N-glycosylation in archaea and eukaryotes uses dolichol phosphate as the lipid base for the assembly of oligosaccharides [66, 67]. Glycosyltransferases (GTs) are key components of N-glycosylation in all three domains of life, and the genome of Nab. magadii contained 23 genes encoding putative GTs. Based on BLASTP analysis on the NCBI database and the presence of conserved domains, these genes were assigned into the GTA (Nmag_0916, 0926, 1132, 1200, 2046, 2620, 2830, 3015, 3273, 3275, 3807, and 4148) and GTB (Nmag_0132, 0135, 0432, 0925, 2541, 3017, 3285, 3431, 3512, 3832, and 3843) superfamilies. One of these genes (Nmag_3015) is in an operon with Nmag_3011 (hexapeptide repeat-containing transferase, 192 aa), Nmag_3012 (aminotransferase, 481 aa), Nmag_3013 (oxidoreductase, 340 aa), and Nmag_3014 (nucleotide sugar dehydrogenase, 544 aa). Nab. magadii also contained genes encoding a putative oligosaccharyltransferase subunit (Nmag_0927, aglB homolog) and a dolichol kinase-like protein (Nmag_1986). Therefore, Nab. magadii appears to have the genetic potential for N-glycosylation.
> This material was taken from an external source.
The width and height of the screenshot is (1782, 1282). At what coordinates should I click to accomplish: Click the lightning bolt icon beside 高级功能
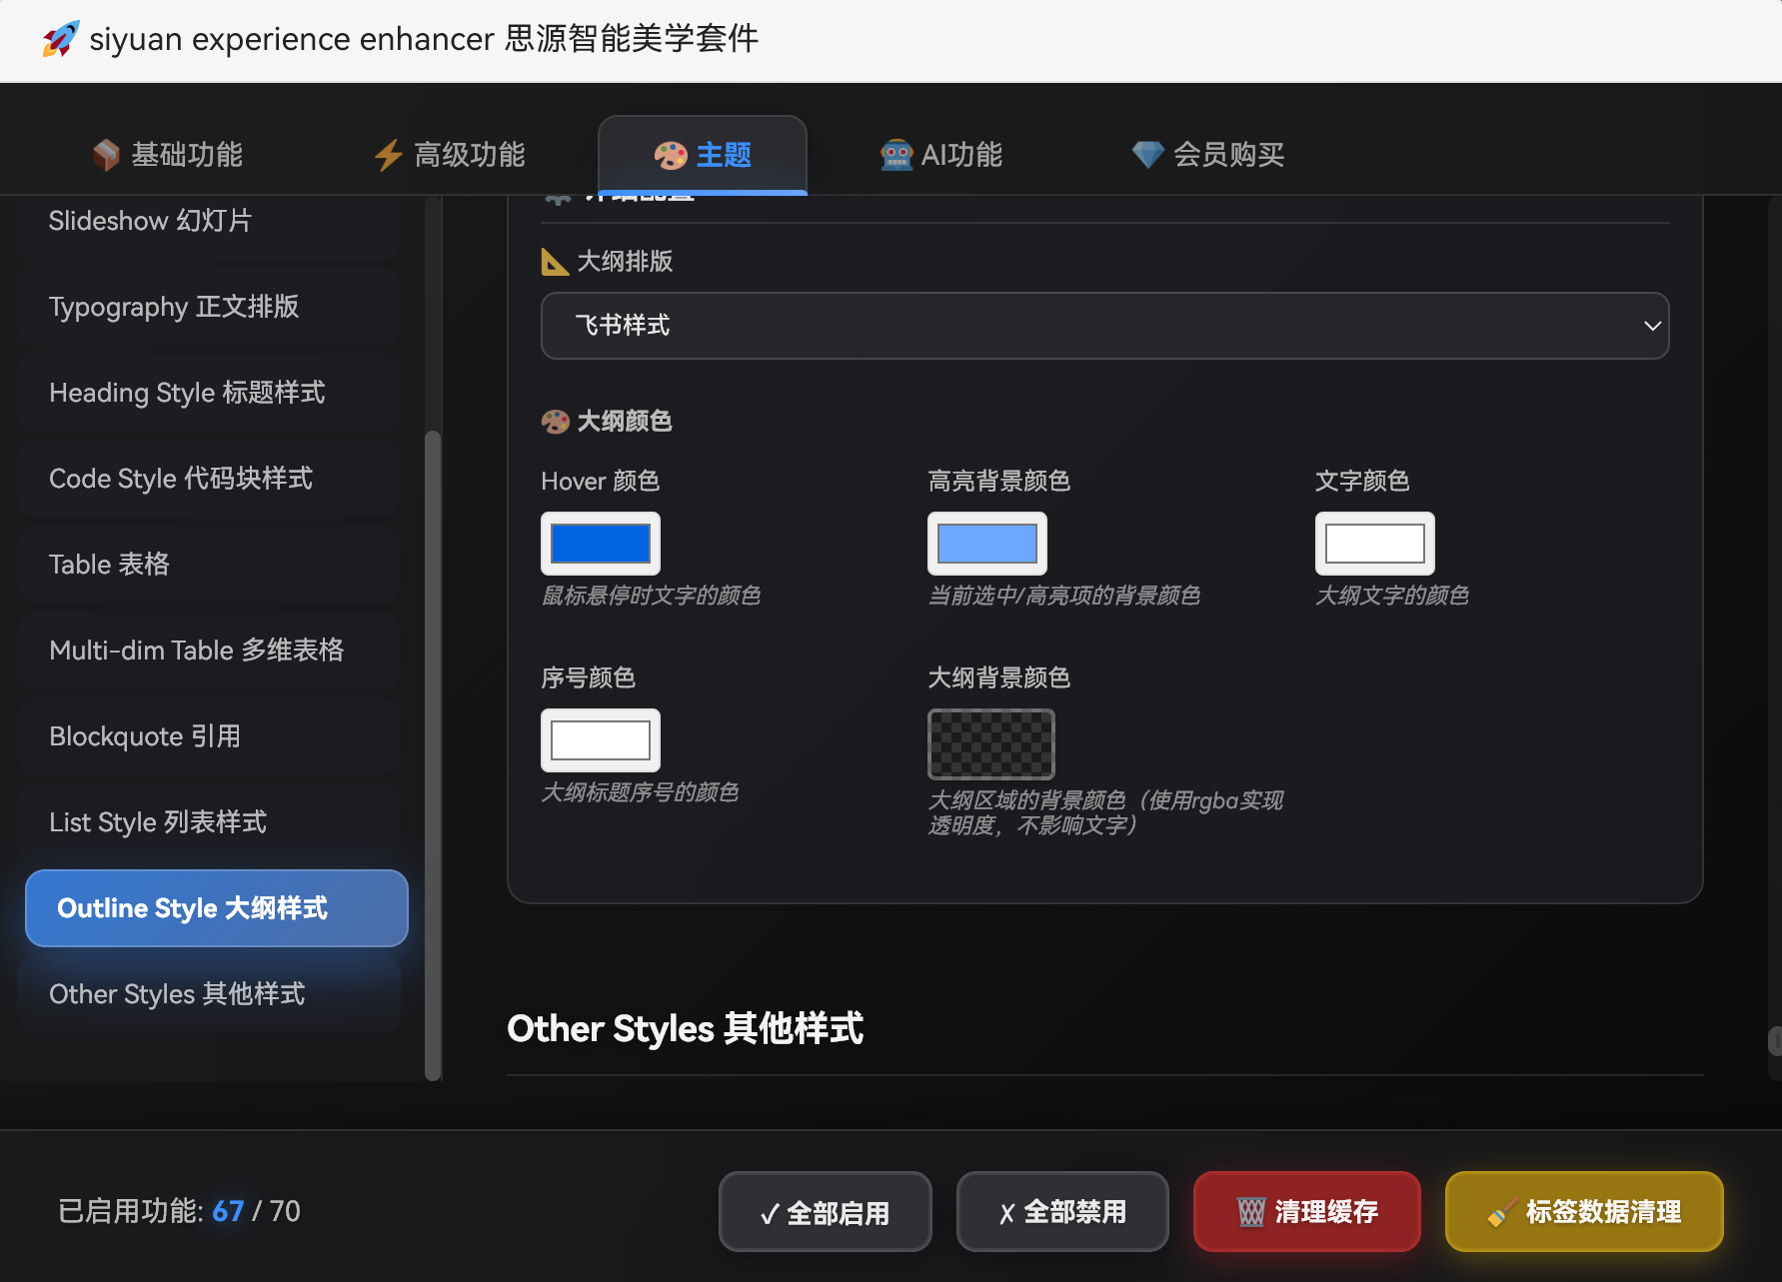[388, 155]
Several species of halophilic archaea are known to produce copious amounts of extracellular polysaccharides [68]. Although transmission electron microscopic (TEM) images show the presence of an exopolysaccharide-like material around Nab. magadii cells (Figure 3A), purification and biochemical analyses of this material are yet to be accomplished. Nab. magadii contained six genes encoding putative polysaccharide biosynthesis proteins (Nmag_0147, 0922, 2457, 3122, 3272, and 3437). Other genes in the genome that encoded putative enzymes involved in polysaccharide biosynthesis included six polysaccharide deacetylases (Nmag_1899, 2045, 2647, 3024, 3271, and 3278), two polyprenyl glycosyl-phosphotransferases (Nmag_0111 and 1184, 65% identity at the predicted protein level), an O-antigen polymerase (Nmag_0143), two UDP-N-acetylglucosamine 2-epimerases (Nmag_0149 and Nmag_0676), an acylneuraminate cytidylyltransferase (Nmag_0148), an O-acetyltransferase (Nmag_0150), a N-acylneuraminate-9-phosphate synthase (Nmag_0151), and two capsule synthesis proteins (Nmag_1511 and 3999). It is possible that some of these genes are involved in the biosynthesis of Nab. magadii exopolysaccharide- or capsule-like material identified in the TEM images.

Figure 3
figure 3

Transmission electron microscopic images of Natrialba magadii ATCC 43099 stationary phase cultures. A. Negative stain of a single cell with 2% phosphotungstic acid. B and C. Ultrathin sections stained with uranyl acetate and lead citrate, respectively. The thread shaped appendages in all three images are most likely flagella. The lightly stained material around the cell in panel A is probably an exopolysaccharide.

Coenzyme biosynthesis

Archaeal metabolic pathways are unique and diverse, in comparison to those of eubacteria [24]. However, the biosynthesis of several coenzymes involved in archaeal metabolism has only been partially understood. Recent advances in this area include the discovery of a new heme biosynthetic pathway [69], further understanding of the pathway of cobalamin biosynthesis, and the reconstruction of a complete pathway for coenzyme F420 biosynthesis in haloarchaea. Analyses of genes putatively involved in coenzyme biosynthesis in Nab. magadii was performed in light of these new discoveries. This section describes the genes related to the biosynthesis of thiamine, riboflavin, NAD, coenzyme F420, folate, heme, and cobalamin.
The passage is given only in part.